Frank Oakley, who performed under the stage name “Slivers,” was one of his era’s most famous and well-paid clowns. His act was seen by millions of people across the country from circus tents to the original Madison Square Garden. One of his most famous skits was a one-man pantomime of a baseball ballgame. He batted, he pitched, he ran, he got into arguments with the umpire — all while being the only soul on stage. Not only did Slivers’ act influence later entertainers like Charlie Chaplin and Buster Keaton, but the way he turned the stage into a baseball diamond helped inspire others to turn the baseball diamond into a stage. Baseball clowns like Nick Altrock, Al Schacht and Max Patkin became famous as on-field entertainers, employing some of the same pantomime style that Slivers used. From there, it’s not hard to draw a straight line to today’s on-field entertainers — the mascots. If you’ve ever been entertained by the Phillie Phanatic, Mr. Met, the Famous Chicken, or countless others, then you owe a little thank-you to Slivers.

Frank “Slivers” Oakley, with his chicken-wire catcher’s mask.
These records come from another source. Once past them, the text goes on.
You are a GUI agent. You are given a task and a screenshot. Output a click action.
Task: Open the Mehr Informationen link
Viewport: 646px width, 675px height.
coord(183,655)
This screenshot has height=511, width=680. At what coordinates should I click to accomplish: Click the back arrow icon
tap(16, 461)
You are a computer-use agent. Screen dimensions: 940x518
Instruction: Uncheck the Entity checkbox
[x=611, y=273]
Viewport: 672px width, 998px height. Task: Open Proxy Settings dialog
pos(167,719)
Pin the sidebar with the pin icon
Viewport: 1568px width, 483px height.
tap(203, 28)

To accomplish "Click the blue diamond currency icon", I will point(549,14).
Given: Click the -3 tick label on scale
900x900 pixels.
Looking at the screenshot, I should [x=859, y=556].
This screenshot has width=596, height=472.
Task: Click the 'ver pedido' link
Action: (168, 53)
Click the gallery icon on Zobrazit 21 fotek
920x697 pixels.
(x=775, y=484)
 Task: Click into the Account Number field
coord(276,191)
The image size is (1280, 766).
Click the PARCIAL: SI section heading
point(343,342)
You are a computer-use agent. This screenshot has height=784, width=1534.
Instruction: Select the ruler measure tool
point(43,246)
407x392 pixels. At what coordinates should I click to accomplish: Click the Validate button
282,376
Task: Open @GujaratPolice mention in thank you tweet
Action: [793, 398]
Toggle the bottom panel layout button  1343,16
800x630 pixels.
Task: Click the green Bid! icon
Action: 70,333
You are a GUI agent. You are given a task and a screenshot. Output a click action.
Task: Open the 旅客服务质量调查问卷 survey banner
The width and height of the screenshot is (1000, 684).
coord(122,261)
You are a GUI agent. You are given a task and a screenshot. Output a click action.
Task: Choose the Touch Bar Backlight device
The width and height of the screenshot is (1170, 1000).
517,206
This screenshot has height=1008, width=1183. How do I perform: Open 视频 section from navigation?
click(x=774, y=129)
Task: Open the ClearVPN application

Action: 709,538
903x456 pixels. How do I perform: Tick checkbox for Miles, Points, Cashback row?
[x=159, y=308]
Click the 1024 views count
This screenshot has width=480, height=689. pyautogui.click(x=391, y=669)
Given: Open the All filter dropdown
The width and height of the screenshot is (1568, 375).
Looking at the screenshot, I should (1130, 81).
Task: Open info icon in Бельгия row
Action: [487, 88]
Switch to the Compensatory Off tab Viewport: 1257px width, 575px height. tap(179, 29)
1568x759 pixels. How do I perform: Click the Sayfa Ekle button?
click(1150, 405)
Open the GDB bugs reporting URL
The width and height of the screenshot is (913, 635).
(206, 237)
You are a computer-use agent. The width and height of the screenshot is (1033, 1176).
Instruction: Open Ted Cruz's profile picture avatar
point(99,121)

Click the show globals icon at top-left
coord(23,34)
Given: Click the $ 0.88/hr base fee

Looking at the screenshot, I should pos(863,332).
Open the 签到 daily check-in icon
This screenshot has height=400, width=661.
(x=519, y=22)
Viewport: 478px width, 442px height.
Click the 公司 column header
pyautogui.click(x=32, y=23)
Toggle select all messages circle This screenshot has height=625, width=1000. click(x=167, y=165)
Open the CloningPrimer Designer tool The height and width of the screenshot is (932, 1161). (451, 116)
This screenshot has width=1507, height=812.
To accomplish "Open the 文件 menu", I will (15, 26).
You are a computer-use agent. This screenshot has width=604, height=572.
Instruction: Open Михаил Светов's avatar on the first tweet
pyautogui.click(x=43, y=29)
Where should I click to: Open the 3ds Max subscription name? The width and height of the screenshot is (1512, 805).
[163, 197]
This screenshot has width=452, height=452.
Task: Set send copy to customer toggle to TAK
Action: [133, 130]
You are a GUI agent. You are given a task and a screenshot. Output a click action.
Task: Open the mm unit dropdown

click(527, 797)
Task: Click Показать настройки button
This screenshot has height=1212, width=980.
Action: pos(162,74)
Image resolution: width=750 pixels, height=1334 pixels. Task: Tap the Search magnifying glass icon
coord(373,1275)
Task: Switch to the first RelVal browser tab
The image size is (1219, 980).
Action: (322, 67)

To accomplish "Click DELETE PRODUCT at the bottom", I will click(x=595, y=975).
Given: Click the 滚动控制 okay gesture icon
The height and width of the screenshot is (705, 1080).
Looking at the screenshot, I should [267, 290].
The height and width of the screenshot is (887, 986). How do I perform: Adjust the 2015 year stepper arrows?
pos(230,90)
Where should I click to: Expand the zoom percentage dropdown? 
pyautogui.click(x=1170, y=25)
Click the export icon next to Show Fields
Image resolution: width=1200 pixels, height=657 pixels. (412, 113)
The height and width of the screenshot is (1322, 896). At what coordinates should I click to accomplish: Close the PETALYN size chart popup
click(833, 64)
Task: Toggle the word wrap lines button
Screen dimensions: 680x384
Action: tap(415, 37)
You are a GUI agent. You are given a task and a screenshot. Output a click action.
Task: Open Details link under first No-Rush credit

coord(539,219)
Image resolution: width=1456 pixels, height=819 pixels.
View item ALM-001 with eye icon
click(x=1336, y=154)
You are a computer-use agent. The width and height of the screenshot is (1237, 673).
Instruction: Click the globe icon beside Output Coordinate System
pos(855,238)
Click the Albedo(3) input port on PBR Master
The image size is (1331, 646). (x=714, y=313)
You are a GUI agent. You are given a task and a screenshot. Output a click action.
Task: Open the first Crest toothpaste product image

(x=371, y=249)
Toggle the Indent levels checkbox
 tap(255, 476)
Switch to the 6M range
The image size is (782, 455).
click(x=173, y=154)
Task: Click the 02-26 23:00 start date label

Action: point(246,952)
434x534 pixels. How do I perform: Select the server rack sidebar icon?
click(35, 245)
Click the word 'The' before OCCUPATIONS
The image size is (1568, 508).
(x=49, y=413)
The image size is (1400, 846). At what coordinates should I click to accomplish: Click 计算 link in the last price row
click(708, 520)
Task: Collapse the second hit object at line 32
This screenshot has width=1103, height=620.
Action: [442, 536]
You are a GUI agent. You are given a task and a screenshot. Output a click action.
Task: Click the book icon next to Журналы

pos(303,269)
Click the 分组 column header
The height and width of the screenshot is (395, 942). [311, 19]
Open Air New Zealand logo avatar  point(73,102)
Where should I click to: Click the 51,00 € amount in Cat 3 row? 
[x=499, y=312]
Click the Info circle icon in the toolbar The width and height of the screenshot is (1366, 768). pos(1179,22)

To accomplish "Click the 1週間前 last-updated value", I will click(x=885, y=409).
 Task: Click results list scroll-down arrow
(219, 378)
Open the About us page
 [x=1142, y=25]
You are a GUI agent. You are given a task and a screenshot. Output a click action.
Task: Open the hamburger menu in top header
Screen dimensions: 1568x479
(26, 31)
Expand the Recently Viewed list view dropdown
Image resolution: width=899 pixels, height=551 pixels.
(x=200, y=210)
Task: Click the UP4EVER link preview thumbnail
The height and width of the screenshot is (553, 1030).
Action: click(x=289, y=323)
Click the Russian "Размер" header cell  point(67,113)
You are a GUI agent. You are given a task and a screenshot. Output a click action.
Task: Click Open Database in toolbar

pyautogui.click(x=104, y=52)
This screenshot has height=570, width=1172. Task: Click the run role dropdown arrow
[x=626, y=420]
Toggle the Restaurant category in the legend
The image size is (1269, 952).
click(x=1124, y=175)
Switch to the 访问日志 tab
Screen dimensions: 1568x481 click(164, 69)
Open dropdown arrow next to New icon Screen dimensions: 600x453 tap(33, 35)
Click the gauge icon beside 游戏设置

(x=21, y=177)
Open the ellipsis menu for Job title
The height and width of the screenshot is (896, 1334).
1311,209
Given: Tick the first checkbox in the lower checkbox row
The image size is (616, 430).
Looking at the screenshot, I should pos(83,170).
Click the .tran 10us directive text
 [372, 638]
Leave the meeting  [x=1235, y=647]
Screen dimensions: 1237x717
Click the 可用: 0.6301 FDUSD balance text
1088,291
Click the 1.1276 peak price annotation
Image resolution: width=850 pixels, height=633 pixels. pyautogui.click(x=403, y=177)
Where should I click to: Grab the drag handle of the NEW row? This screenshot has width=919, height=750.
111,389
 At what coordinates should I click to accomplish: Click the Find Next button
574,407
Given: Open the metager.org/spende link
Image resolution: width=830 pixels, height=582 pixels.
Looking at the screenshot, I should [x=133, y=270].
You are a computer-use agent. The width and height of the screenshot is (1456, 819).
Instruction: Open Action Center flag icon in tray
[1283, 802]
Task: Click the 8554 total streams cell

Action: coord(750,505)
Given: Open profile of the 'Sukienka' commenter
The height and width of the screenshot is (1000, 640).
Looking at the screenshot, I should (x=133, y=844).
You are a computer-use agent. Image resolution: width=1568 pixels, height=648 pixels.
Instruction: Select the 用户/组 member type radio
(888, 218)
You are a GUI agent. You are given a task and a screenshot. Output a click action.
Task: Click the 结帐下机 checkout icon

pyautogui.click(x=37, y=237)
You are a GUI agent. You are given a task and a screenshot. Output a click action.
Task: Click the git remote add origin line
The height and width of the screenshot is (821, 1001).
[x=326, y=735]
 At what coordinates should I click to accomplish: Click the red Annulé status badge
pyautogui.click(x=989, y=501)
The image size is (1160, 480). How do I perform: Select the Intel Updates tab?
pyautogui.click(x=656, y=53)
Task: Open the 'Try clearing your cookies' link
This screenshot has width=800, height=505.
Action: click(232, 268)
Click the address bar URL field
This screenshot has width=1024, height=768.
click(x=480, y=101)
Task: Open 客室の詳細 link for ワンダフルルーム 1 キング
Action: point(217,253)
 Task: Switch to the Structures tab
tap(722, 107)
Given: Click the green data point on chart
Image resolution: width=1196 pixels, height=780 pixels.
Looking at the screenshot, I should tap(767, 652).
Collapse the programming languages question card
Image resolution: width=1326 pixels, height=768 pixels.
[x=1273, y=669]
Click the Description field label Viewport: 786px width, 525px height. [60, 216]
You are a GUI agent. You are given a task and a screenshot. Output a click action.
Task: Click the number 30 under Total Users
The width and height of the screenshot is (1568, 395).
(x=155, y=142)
The idea to place a grave marker for Frank Oakley came from John Thorn, the official historian of Major League Baseball and a member of the Grave Marker Committee. He has written extensively about the life and influence of Slivers (see here, here and here) and even helped fund the digitization of the only known film clips of his act. Oakley and his wife Nellie Dunbar, also an entertainer, have lain in an unmarked grave in Mount Olivet Cemetery in Maspeth, NY, for more than a century. John brought the idea to the rest of the Grave Marker Committee, and given Oakley’s niche in baseball history, we felt that SABR was in a position to end a sad story on a happy note.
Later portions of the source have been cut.